A split vote shot down Winona Senior High School (WSHS) seniors’ hopes of leaving school for lunch. A proposal prepared by students Sam Downs and Matt Hovey would have allowed seniors with parent permission, good grades, attendance, and discipline records to leave school during their 30 minute lunch period. The “open lunch” would be a treat for students who behaved and worked hard and would teach soon-to-be college students independence and responsibility, Hovey and Downs said.
The young men presented their plan for a pilot program to try open lunch, with WSHS Principal Kelly Halverson’s backing and mixed staff support, at the Winona Area Public Schools (WAPS) board meetings this spring. Board members expressed concerns about students’ safety. Thirty minutes was not enough time and the school’s only exit is a dangerous and congested intersection, they said.
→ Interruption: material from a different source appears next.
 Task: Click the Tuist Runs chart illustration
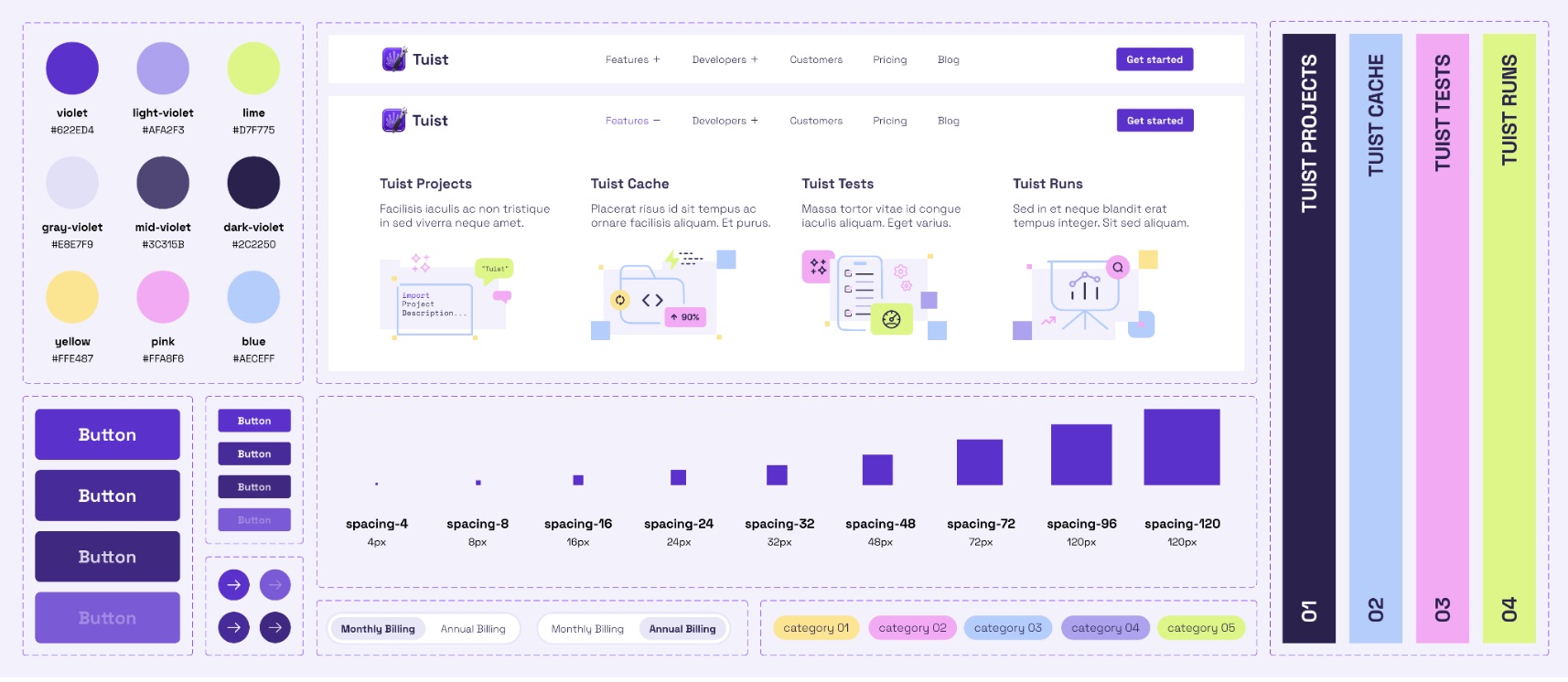tap(1085, 294)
Their fear was that students might get in an accident while rushing to get in or out of school in time.
“I think you’ve done a wonderful job,” board member Jeanne Nelson told Hovey and Downs. “My difficulty is that the lunch hour is just a half hour and it is so short.”
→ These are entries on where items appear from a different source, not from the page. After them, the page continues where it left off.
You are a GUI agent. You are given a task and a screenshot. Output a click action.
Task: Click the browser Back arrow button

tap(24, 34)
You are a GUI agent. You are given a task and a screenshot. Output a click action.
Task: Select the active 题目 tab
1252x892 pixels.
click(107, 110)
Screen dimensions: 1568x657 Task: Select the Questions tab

Board member Ben Baratto echoed those concerns, “Are people going to speed and get into an accident?” He added that teenagers do not have fully-developed senses of judgment.
Board chair Mohamed Elhindi was also worried about student safety. “Maybe I am protecting myself more than anybody else; I don’t want to carry the guilt,” he said. “That is what is causing me to be troubled — seeing somebody get hit.”
Board approval of the program would not be to blame for an accident, board member Brian Zeller said. “Obviously it would be a tragedy, but there is also parent permission.”
Downs responded to safety concerns, saying, “I don’t think any of us think that the Sarnia intersection is that great but around 150 students already leave for service learning [during the day] and after school the intersection is pretty crazy. [Seniors] are used to dealing with that intersection.”
However, board concerns about safety carried the day. The proposal failed in a 3-4 vote.
“The 30 minutes [for lunch] and that intersection — I think those are big and inherent shortcomings of this,” board member Steve Schild said.
Though they will not be around for it, Hovey and Downs said they had hopes for an open lunch program being approved in the future.